▶ _WHAT IS REQUIRED_:
Each entry below must appear in the answer exactly as written.

▶ _Stored records_:

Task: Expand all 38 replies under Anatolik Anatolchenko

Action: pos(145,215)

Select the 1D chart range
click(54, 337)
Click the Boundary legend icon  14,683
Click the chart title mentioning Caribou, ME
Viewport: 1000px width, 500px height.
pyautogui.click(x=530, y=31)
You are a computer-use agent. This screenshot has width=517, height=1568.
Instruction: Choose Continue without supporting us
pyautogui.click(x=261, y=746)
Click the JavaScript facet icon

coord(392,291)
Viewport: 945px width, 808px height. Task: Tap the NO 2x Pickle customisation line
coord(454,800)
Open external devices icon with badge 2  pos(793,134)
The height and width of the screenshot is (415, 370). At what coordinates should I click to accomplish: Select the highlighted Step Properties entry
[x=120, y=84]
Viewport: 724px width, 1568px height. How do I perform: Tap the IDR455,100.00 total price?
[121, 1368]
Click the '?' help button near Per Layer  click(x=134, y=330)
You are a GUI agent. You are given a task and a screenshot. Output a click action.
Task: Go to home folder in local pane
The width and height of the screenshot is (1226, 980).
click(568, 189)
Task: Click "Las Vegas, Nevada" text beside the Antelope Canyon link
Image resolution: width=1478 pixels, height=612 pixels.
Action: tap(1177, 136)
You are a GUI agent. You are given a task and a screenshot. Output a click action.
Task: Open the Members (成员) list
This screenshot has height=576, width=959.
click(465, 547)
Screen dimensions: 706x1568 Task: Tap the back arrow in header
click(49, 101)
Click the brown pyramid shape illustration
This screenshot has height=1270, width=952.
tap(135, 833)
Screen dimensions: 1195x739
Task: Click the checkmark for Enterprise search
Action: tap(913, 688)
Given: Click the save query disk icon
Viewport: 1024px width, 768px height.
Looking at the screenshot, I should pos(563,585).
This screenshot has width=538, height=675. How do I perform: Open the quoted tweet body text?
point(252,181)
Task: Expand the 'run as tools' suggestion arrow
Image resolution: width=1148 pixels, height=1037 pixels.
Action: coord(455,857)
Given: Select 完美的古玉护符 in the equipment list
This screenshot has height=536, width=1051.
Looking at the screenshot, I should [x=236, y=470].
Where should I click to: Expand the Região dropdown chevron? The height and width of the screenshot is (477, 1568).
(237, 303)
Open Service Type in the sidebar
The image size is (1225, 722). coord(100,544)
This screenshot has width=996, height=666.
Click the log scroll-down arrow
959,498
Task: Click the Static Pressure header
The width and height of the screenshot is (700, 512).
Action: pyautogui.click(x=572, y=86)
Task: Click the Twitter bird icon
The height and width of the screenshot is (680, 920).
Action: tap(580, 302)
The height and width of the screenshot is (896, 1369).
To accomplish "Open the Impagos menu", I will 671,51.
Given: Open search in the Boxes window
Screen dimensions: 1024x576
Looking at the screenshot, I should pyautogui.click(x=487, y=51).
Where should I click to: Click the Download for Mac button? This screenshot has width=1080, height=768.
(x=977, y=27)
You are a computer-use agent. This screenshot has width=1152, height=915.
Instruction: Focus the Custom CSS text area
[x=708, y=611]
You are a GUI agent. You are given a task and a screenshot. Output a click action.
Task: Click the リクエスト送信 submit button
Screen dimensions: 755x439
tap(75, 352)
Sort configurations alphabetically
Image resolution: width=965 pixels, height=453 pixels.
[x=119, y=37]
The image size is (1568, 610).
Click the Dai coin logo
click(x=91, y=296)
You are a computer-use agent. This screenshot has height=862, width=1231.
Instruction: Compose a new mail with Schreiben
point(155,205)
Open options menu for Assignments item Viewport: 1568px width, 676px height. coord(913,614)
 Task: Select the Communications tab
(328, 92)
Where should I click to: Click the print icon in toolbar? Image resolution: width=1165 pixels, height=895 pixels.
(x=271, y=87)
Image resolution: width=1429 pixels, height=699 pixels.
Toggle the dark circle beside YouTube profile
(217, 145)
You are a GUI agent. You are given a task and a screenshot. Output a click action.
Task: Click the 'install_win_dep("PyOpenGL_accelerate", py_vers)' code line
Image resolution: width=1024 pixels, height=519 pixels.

▶ _RESPONSE TO THE EXERCISE_:
Task: Expand all 38 replies under Anatolik Anatolchenko

Action: pos(145,215)

Select the 1D chart range
click(54, 337)
Click the Boundary legend icon  14,683
Click the chart title mentioning Caribou, ME
Viewport: 1000px width, 500px height.
pyautogui.click(x=530, y=31)
You are a computer-use agent. This screenshot has width=517, height=1568.
Instruction: Choose Continue without supporting us
pyautogui.click(x=261, y=746)
Click the JavaScript facet icon

coord(392,291)
Viewport: 945px width, 808px height. Task: Tap the NO 2x Pickle customisation line
coord(454,800)
Open external devices icon with badge 2  pos(793,134)
The height and width of the screenshot is (415, 370). At what coordinates should I click to accomplish: Select the highlighted Step Properties entry
[x=120, y=84]
Viewport: 724px width, 1568px height. How do I perform: Tap the IDR455,100.00 total price?
[121, 1368]
Click the '?' help button near Per Layer  click(x=134, y=330)
You are a GUI agent. You are given a task and a screenshot. Output a click action.
Task: Go to home folder in local pane
The width and height of the screenshot is (1226, 980).
click(568, 189)
Task: Click "Las Vegas, Nevada" text beside the Antelope Canyon link
Image resolution: width=1478 pixels, height=612 pixels.
Action: tap(1177, 136)
You are a GUI agent. You are given a task and a screenshot. Output a click action.
Task: Open the Members (成员) list
This screenshot has height=576, width=959.
click(465, 547)
Screen dimensions: 706x1568 Task: Tap the back arrow in header
click(49, 101)
Click the brown pyramid shape illustration
This screenshot has height=1270, width=952.
tap(135, 833)
Screen dimensions: 1195x739
Task: Click the checkmark for Enterprise search
Action: tap(913, 688)
Given: Click the save query disk icon
Viewport: 1024px width, 768px height.
Looking at the screenshot, I should pos(563,585).
This screenshot has width=538, height=675. How do I perform: Open the quoted tweet body text?
point(252,181)
Task: Expand the 'run as tools' suggestion arrow
Image resolution: width=1148 pixels, height=1037 pixels.
Action: coord(455,857)
Given: Select 完美的古玉护符 in the equipment list
This screenshot has height=536, width=1051.
Looking at the screenshot, I should [x=236, y=470].
Where should I click to: Expand the Região dropdown chevron? The height and width of the screenshot is (477, 1568).
(237, 303)
Open Service Type in the sidebar
The image size is (1225, 722). coord(100,544)
This screenshot has width=996, height=666.
Click the log scroll-down arrow
959,498
Task: Click the Static Pressure header
The width and height of the screenshot is (700, 512).
Action: pyautogui.click(x=572, y=86)
Task: Click the Twitter bird icon
The height and width of the screenshot is (680, 920).
Action: tap(580, 302)
The height and width of the screenshot is (896, 1369).
To accomplish "Open the Impagos menu", I will 671,51.
Given: Open search in the Boxes window
Screen dimensions: 1024x576
Looking at the screenshot, I should pyautogui.click(x=487, y=51).
Where should I click to: Click the Download for Mac button? This screenshot has width=1080, height=768.
(x=977, y=27)
You are a computer-use agent. This screenshot has width=1152, height=915.
Instruction: Focus the Custom CSS text area
[x=708, y=611]
You are a GUI agent. You are given a task and a screenshot. Output a click action.
Task: Click the リクエスト送信 submit button
Screen dimensions: 755x439
tap(75, 352)
Sort configurations alphabetically
Image resolution: width=965 pixels, height=453 pixels.
[x=119, y=37]
The image size is (1568, 610).
Click the Dai coin logo
click(x=91, y=296)
You are a computer-use agent. This screenshot has height=862, width=1231.
Instruction: Compose a new mail with Schreiben
point(155,205)
Open options menu for Assignments item Viewport: 1568px width, 676px height. coord(913,614)
 Task: Select the Communications tab
(328, 92)
Where should I click to: Click the print icon in toolbar? Image resolution: width=1165 pixels, height=895 pixels.
(x=271, y=87)
Image resolution: width=1429 pixels, height=699 pixels.
Toggle the dark circle beside YouTube profile
(217, 145)
You are a GUI agent. You are given a task and a screenshot. Output a click action.
Task: Click the 'install_win_dep("PyOpenGL_accelerate", py_vers)' code line
Image resolution: width=1024 pixels, height=519 pixels.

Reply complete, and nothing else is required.